Nama : Lailatul Mufidah
NIM : A51209019
Dosen : Drs. Warsiman, M.Pd.
Tugas Bahasa Indonesia
Kisah Akhir Hayat Tiga Sahabat Dalam Doa Sang Guru
Dahulu di sebuah pondok terdapat tiga sekawan, yang mana mereka selalu bersama-sama dalam menjalani aktivitas sehari-hari. Mereka adalah Ibnu Husairi, Abu Said, dan Syeh Abdul Qadir Al-jailani. Ibnu Husairi adalah orang yang paling pintar diantara kedua sahabatnya tadi, tetapi dia tidak mempunyai akhlak berilmu tapi tidak berakhlak, sedangkan Abu Said adalah orang yang mempunyai sedikit ilmu, dan akhlaknya pun juga sedikit, tetapi berbeda dengan seorang yang bernama Abdul Qodir al-Jailani, beliau mengerti dengan ilmu, beliau juga seorang yang mempunyai akhlakul karimah. Akhlak beliau inilah yang paling hebat diantara kedua sahabatnya tadi.
Pada suatu hari ketiga sekawan ini ingin merencanakan sesuatu, mereka ingin berkunjung atau sowan ke rumah gurunya, tetapi mereka mempunyai niat yang berbeda-beda. Ibnu husairi mempunyai niat akan menguji kemampuan gurunya, karena dia merasa paling pintar diantara kedua sahabatnya, niatan itu pun terbesit oleh Abu Said, tetapi Syeh Abdul Qodir tidak setuju dengan mereka berdua. Dikarenakan akhlak beliau yang menonjol, beliau tau mana yang baik dan mana yang buruk, mana yang akan dilakukan dan mana yang tidak, kemudian Syeh Abdul Qodir berkata, “Aku tidak setuju dengan rencana kalian, karena itu tidak baik. Aku berencana kalau nanti aku sowan kepada guruku, aku ingin berjabat tangan dengan beliau, dan langkahku akan aku niati shodaqoh serta niat untuk mencari barokah tabarrukan kepada sang guru”.

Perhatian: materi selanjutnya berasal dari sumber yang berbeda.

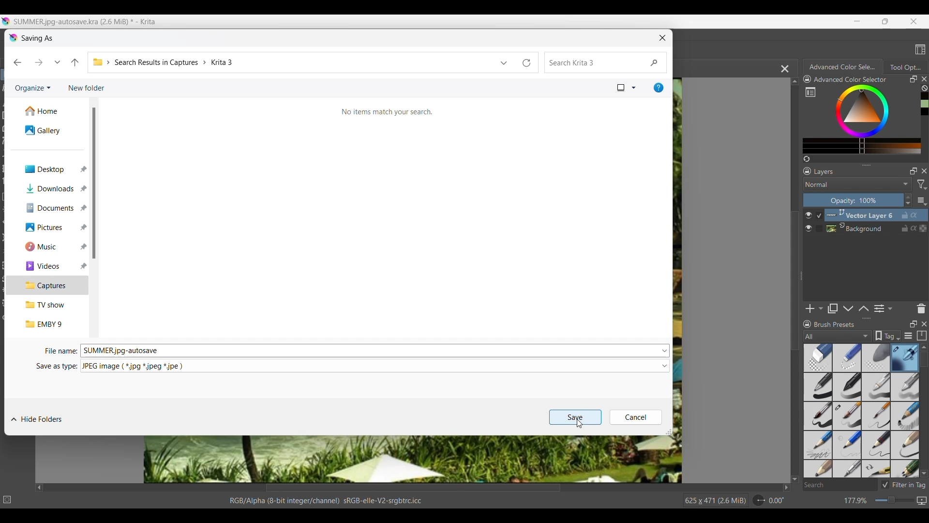 This screenshot has height=523, width=929. What do you see at coordinates (835, 324) in the screenshot?
I see `Title of panel` at bounding box center [835, 324].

Akhirnya mereka pun pergi ke rumah gurunya. Ketika mereka sampai di rumah sang guru, kejanggalan dialami oleh Ibnu Husairi. Sebelum ia mengetuk pintu rumah sang guru, badannya mulai gemetar seakan-akan ada aura yang membuat dia seperti itu sampai-sampai ia merasa akan pingsan. Mungkin dari niat awal yang sudah salah tadi yang membuatnya seperti itu. Tiba-tiba terdengar olehnya suara tanpa rupa, itu adalah suara sang guru. Suara itu berkata, “Hai Ibnu Husairi… niatmu sekarang tidaklah baik, maka lihatlah esok! Benar kau akan mempunyai banyak santri, kau juga pintar, tetapi kau akan mati dalam keadaan tidak membawa iman. Begitu juga denganmu Abu Said…kau akan mempunyai santri yang banyak, tetapi esok kau akan tertipu dan terpedaya oleh harta dan dunia”. Suara berseru lain kepada Syeh Abdul Qodir Al-jailani. “Hai kau Abdul Qodir…ingatlah! Esok kau akan menjadi orang yang alim dan banyak pula santrimu, ketika kau meninggal pun banyak orang muslim yang terus-menerus mendoakanmu”.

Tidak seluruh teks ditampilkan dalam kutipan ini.